The night before getting those second set of results I had been up all night partying and drinking (yes, an all too common theme of my adult life!) It had been a wild night, in which we had ended up climbing on to the roof of my house (there was a nice flat spot), the police were called, my mother was forced to turn up at 3am following phone calls from an angry Grandfather (he lived 3 doors down) and we were dragged into order. However, once everything had calmed down we were still pulsing with the excitement of our pending results and the desire for more booze. We went to the farm fields at the back of my house to continue drinking and to contemplate our futures, oh and of course play truth or dare, which resulted in a rather bizarre naked star jumping incident!
So on the morning of getting my results I had had no sleep and was rather hungover, only a fried breakfast in a dodgy greasy spoon had kept me from passing out. This was the physical state that I was in when having to consider my academic future. It had also been a very hard year for me, in which I had been seriously ill in hospital with a bout of glandular fever, as well as at the same time bearing witness to the rather messy separation of my parents, so it was also with little emotional clarity or sense of control that I approached this all important decision of where I was going to spend the next period of my life. I was tired physically, emotionally exhausted but somewhat relieved to be in a position to be going to University and feeling all of this, I knew I wanted to go away.
Following the momentary euphoria of getting those results I found myself sat in the corner of the sixth form common room next to the bookcase, which kept all the University prospectuses. Starting to really feel the bite of my hangover, I picked up, at random, the nearest prospectus and started leafing through it. I remember the pages popping open at the centre where in the middle of a two page spread there was a picture of the most beautiful castle, bathed in the rays of a setting sun. I pondered on the image for a while and just thought how amazing it was and being something of a romantic idealist in those days I instantly fell in love. Feeling what alcoholics might describe as “a moment of clarity” I turned to the contact pages and called the applications number.

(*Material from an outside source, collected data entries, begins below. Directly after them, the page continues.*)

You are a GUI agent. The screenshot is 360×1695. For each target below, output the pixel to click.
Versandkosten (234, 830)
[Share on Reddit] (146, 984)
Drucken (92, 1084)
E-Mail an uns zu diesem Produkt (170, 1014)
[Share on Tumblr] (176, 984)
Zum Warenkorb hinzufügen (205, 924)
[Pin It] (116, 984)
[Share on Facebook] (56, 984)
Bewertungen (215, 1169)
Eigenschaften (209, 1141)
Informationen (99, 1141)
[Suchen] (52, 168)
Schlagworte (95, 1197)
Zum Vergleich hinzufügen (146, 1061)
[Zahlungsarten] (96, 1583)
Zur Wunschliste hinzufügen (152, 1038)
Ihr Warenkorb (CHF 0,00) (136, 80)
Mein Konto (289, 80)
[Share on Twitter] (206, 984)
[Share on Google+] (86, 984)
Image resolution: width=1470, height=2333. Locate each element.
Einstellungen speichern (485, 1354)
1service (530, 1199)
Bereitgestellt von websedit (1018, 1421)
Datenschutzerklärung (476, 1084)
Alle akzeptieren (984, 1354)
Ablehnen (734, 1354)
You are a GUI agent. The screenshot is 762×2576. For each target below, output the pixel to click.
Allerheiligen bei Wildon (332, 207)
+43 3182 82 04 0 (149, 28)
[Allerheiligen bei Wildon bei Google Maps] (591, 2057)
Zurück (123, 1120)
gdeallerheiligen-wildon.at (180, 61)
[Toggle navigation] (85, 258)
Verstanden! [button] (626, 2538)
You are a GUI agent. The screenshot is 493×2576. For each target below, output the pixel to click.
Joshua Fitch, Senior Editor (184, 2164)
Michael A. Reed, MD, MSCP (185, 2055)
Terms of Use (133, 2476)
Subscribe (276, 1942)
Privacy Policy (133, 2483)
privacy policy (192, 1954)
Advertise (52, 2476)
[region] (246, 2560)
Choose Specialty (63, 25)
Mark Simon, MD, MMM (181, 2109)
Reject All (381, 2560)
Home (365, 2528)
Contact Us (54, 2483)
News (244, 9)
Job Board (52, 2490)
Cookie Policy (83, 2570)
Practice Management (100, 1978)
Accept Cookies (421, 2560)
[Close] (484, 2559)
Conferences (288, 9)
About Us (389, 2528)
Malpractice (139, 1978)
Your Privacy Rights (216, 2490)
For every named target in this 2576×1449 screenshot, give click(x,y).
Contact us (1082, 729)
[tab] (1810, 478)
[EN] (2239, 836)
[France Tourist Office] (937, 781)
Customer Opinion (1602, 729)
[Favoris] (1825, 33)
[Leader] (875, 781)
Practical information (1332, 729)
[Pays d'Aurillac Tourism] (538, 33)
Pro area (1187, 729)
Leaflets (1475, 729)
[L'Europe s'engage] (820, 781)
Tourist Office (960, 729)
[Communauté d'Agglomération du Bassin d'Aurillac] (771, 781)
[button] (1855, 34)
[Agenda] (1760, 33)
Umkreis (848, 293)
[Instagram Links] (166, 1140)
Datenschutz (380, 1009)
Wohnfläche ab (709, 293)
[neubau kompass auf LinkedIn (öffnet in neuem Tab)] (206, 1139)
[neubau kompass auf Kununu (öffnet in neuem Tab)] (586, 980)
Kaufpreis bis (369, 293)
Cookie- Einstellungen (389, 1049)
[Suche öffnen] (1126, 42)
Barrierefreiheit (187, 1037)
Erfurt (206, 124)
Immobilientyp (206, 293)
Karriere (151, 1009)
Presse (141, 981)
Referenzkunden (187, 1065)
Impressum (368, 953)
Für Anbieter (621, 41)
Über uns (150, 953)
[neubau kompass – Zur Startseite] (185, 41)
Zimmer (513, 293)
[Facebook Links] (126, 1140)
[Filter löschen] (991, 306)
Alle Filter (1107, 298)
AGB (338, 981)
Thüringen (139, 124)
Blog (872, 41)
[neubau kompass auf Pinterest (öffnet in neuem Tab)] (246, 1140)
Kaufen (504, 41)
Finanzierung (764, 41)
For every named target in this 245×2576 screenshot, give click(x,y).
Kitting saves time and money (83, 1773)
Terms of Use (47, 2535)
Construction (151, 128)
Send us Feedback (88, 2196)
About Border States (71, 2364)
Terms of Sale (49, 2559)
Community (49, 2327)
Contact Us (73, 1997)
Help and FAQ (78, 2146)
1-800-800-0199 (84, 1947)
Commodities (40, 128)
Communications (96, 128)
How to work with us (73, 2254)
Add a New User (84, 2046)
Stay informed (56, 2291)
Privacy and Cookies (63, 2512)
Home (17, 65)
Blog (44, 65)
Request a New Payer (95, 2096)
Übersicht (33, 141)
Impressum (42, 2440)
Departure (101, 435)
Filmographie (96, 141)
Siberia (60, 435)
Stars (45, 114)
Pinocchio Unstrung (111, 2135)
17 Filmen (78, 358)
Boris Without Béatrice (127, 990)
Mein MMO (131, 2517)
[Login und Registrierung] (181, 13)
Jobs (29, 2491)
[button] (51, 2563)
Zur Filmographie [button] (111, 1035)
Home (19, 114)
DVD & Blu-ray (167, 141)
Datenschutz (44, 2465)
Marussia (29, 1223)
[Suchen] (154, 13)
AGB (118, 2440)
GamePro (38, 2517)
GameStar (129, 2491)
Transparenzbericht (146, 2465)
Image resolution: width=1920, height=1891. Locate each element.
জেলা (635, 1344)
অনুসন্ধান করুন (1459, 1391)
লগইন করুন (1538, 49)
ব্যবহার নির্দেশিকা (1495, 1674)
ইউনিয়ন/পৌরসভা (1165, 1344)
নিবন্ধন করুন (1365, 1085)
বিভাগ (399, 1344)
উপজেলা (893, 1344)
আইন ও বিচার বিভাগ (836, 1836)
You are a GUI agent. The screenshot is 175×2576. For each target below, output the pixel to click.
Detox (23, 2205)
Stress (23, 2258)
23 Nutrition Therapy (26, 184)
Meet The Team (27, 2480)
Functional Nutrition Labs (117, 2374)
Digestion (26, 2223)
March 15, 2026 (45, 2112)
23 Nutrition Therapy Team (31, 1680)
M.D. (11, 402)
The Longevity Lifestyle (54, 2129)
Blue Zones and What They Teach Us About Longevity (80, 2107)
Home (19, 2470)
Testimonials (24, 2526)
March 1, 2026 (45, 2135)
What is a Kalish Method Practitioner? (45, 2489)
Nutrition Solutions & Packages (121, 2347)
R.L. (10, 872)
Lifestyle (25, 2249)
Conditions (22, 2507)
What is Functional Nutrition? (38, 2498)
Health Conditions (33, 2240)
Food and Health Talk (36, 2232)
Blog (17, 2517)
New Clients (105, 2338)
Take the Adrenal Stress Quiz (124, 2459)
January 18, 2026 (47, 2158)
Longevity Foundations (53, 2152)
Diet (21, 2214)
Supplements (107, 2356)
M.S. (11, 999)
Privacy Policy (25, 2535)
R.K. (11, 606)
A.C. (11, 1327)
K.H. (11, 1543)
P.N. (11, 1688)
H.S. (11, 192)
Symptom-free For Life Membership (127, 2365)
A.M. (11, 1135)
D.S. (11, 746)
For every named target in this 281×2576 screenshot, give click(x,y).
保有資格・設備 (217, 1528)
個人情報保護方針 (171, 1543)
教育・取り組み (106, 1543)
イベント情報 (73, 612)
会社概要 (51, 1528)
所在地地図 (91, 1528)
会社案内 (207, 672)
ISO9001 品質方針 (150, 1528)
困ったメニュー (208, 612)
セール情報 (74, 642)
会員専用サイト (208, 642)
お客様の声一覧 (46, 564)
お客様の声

I had been forced to go through clearing, as every University that I had applied to rejected me on the basis that I was repeating my exams and that they did not believe me when I said I could achieve the results they were asking for (incidentally, I surpassed the required points score for all the courses I had been rejected for, so if Leicester and Hull Universities are reading this – Get it right up yer!). Clearing was the way and clutching the only prospectus I had looked at that morning it led me to Stirling University and to Scotland. Having lived here for ten years and with the benefit of hindsight I can honestly say that it was the best decision I have ever made. I am not sure I believe in fate, I certainly don’t believe in god (or any of his associates), but that is the only point in my life where I feel as though there may have been some kind of ‘divine’ intervention. That and the time when Stephen nearly killed me throwing rocks into an air conditioning system, but that is a whole other story!